=== Task prompt ===
Below this line are records; transcribe exactly the lines between the one holding "The image size is (986, 616)." and the one holding "the Organization building", inclusive, and omit the pictures.

=== Data ===
##############################

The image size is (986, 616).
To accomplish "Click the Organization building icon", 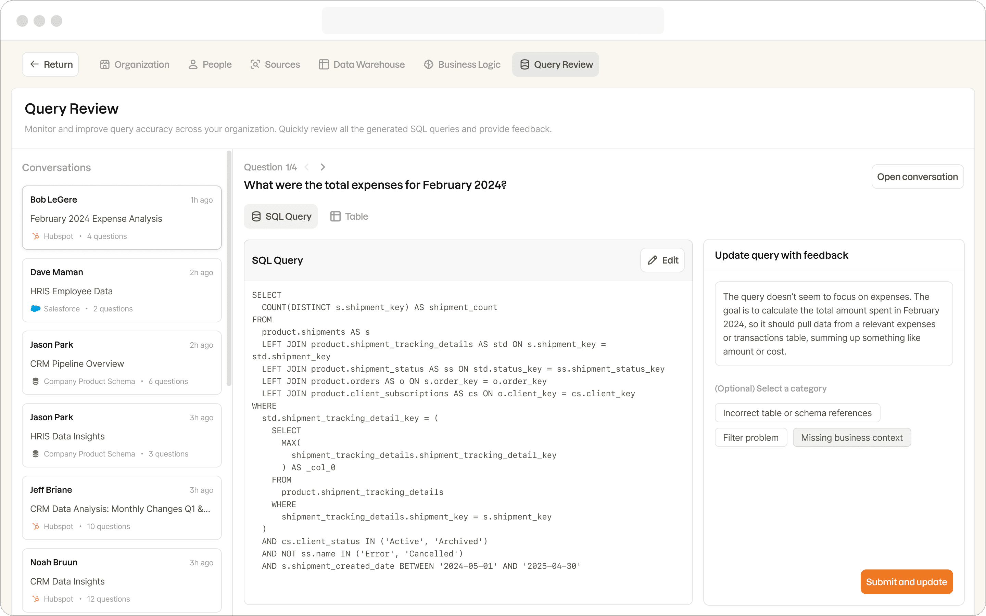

##############################

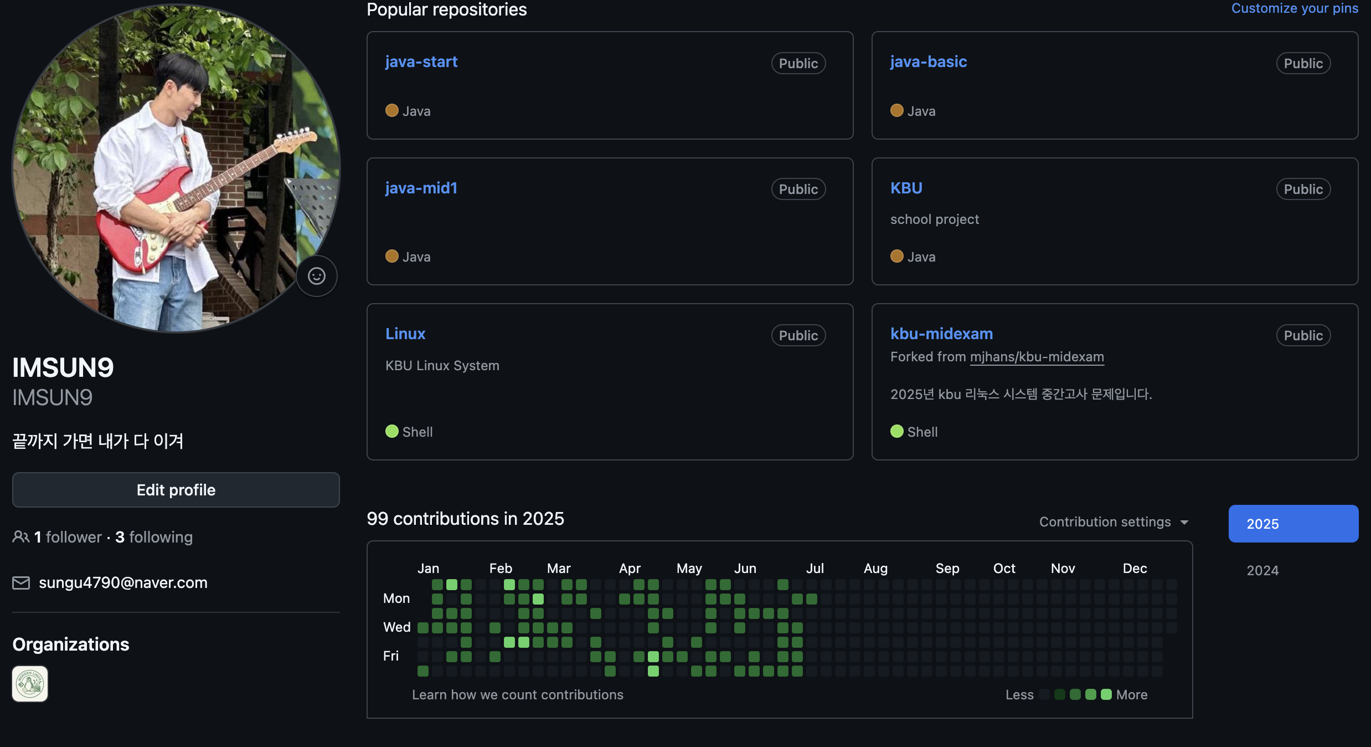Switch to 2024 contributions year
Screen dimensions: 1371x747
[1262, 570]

##############################

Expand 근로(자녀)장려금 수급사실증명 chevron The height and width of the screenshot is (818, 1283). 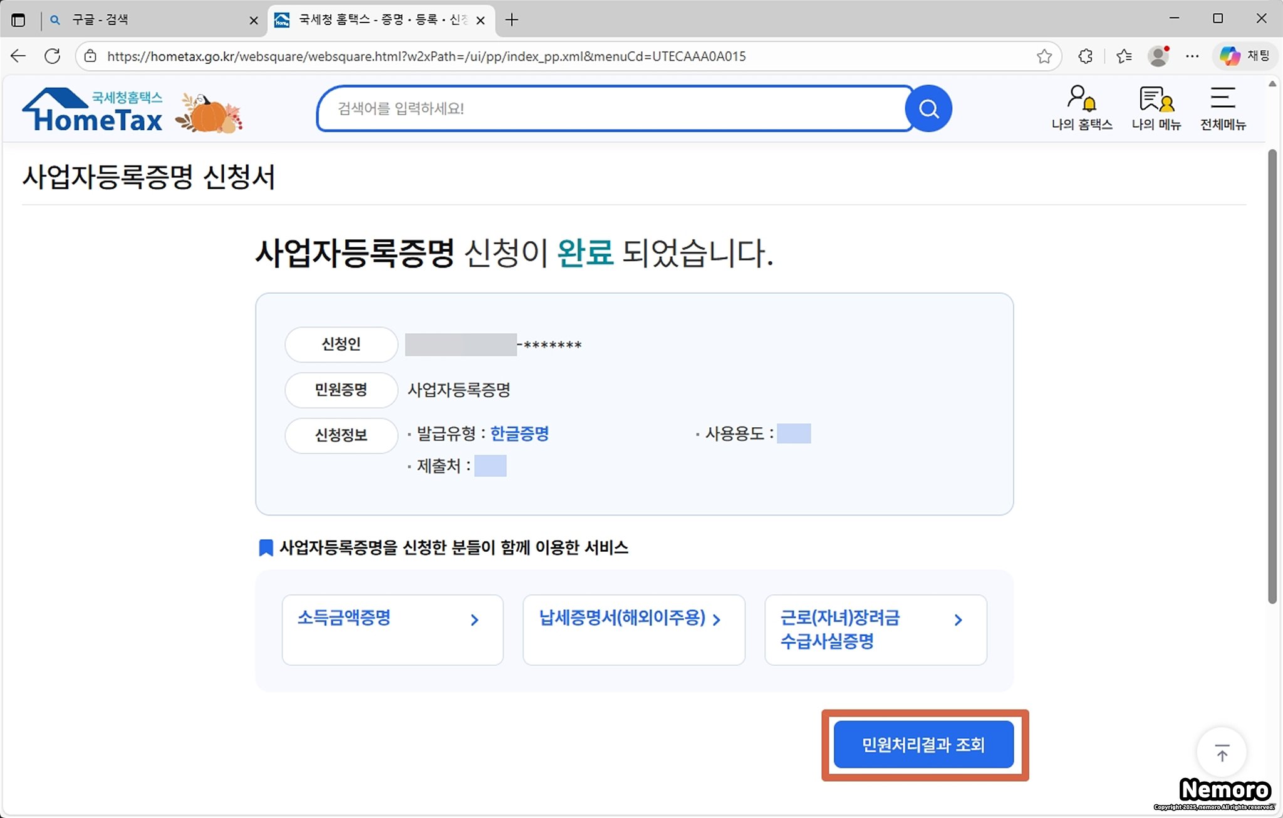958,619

##############################

=== Task answer ===
The image size is (986, 616).
To accomplish "Click the Organization building icon", 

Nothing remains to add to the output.